Why it matters: The news comes after weeks of violent clashes between protesters and federal law enforcement deployed by the Trump administration to protect Portland's federal courthouse.
- Democrats have accused federal law enforcement of escalating violence against civilians and detaining protesters in unmarked vehicles.
- Attorney General Bill Barr, echoing other Trump top officials, said Tuesday that protesters' nightly attacks on the courthouse are "an assault on the government of the United States."
What they're saying: "After discussions with the Vice President and administration officials this week, the federal government has agreed to my demand and will withdraw these officers from Portland. They will also clean up the Courthouse, removing the graffiti," Gov. Brown said.
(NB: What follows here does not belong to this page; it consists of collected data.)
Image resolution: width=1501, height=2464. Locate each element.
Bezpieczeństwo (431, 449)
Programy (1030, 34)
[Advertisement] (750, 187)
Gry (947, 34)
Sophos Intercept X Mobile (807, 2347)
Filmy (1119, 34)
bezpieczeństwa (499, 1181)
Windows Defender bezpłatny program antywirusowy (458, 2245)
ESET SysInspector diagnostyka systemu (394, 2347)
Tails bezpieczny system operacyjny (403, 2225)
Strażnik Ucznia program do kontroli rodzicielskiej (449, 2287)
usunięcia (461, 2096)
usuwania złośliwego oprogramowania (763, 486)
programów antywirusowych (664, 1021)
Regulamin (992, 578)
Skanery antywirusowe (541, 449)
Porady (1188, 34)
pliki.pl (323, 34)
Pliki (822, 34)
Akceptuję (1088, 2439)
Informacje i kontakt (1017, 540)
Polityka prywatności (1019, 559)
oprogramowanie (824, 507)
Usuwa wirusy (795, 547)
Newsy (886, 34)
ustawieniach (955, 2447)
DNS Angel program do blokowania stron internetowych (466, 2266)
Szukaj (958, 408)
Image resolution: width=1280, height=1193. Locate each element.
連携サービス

- "I have grown increasingly concerned at the nightly confrontation between local community members and federal officers. We need to recognize that the protests in Portland are not solely about the federal presence. They started before federal agents descended on our city and they will likely continue after they leave," Brown said.
The other side: Acting Homeland Security Secretary Chad Wolf said in a statement that the administration and Oregon had agreed to a "joint plan to end the violent activity in Portland directed at federal properties and law enforcement officers," which would include a "robust presence" of Oregon State Police to secure federal property.
- Yes, but: Wolf said that Homeland Security personnel would stay in Portland "until we are assured that the Hatfield Federal Courthouse and other federal properties will no longer be attacked."
- "The Department will continue to re-evaluate our security posture in Portland, and should circumstances on the ground significantly improve due to the influx of state and local law enforcement, we anticipate the ability to change our force posture, as we do everyday at our other 9,000 federal properties we protect across the country," he added.